In pratica, semplifichiamo per rendere la questione comprensibile anche a chi non è laureato in legge, secondo uno dei due articoli il ricorso in Terza Istanza sarebbe stato ammissibile, secondo l’altro no… Due norme contrastanti che, insieme, non possono stare nello stesso Codice di procedura penale. All’apparenza sarebbe impossibile, per la Repubblica di San Marino, evitare una condanna della Corte internazionale dei diritti umani in presenza di una simile condizione del suo Codice di procedura penale.
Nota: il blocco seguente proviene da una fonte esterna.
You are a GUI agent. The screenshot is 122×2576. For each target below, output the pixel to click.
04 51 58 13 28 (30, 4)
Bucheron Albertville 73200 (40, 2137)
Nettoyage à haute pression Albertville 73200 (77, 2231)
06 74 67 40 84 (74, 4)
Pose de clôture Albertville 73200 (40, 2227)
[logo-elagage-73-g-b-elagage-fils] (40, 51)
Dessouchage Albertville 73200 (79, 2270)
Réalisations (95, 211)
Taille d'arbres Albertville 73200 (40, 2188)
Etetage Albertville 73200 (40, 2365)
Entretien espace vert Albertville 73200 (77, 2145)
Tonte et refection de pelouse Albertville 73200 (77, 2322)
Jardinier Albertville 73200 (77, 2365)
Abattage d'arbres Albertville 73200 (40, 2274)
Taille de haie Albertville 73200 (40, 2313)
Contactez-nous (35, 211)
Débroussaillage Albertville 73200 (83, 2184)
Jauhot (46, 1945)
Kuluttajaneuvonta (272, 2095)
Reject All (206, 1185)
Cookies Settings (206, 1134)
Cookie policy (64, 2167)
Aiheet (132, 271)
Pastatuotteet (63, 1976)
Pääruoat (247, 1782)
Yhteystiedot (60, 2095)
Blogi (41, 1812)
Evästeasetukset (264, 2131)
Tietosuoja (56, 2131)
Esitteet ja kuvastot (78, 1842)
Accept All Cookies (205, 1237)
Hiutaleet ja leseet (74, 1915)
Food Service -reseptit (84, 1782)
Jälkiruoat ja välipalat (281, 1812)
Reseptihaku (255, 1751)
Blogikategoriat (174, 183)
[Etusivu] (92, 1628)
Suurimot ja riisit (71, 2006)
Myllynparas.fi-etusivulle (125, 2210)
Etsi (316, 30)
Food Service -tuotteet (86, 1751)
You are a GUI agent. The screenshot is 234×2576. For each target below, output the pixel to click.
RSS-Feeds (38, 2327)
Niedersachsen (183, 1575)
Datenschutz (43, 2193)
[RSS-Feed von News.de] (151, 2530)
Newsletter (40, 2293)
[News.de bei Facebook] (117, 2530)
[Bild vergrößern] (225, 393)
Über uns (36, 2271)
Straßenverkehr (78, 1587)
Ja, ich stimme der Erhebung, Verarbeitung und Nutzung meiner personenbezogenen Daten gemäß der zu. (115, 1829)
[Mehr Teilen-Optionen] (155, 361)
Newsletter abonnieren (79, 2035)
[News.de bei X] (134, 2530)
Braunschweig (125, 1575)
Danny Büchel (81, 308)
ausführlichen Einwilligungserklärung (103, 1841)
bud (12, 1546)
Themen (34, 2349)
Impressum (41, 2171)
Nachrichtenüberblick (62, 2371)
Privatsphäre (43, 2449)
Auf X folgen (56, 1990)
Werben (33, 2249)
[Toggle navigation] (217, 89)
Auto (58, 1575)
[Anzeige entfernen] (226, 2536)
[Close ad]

Questa situazione evidenziata nei giorni scorsi apre ad una riflessione sulla gestione passata della giustizia, che coinvolge, più che il potere giudiziario, il potere legislativo, il legislatore, ovvero il Consiglio Grande e Generale. Quanto rilevato dal giudice Mazza ricorda una volta di più, difatti, che le leggi, le norme non possono essere fatte sull’emozione, sull’esigenza (men che meno politica e non giudiziaria) del momento, perchè altrimenti si generano situazioni come questa, create dall’introduzione di una norma che dice bianco che, poi, va in contrasto con un’altra norma che dice nero… E questo, negli ultimi anni, a San Marino, è successo diverse volte come, ad esempio, la norma sull’autoriciclaggio, introdotta in fretta e furia su pressione del Greco senza poi coordinarla con il resto del sistema legislativo.

Interventi legislativi frettolosi che, poi, determinano la democraticamente grave situazione in cui è il giudice a sostituirsi al legislatore in fase di emissione della sentenza… E ciò non è mai bene per un Paese e per la “salute” dello Stato di Diritto e la qualità della sua democrazia.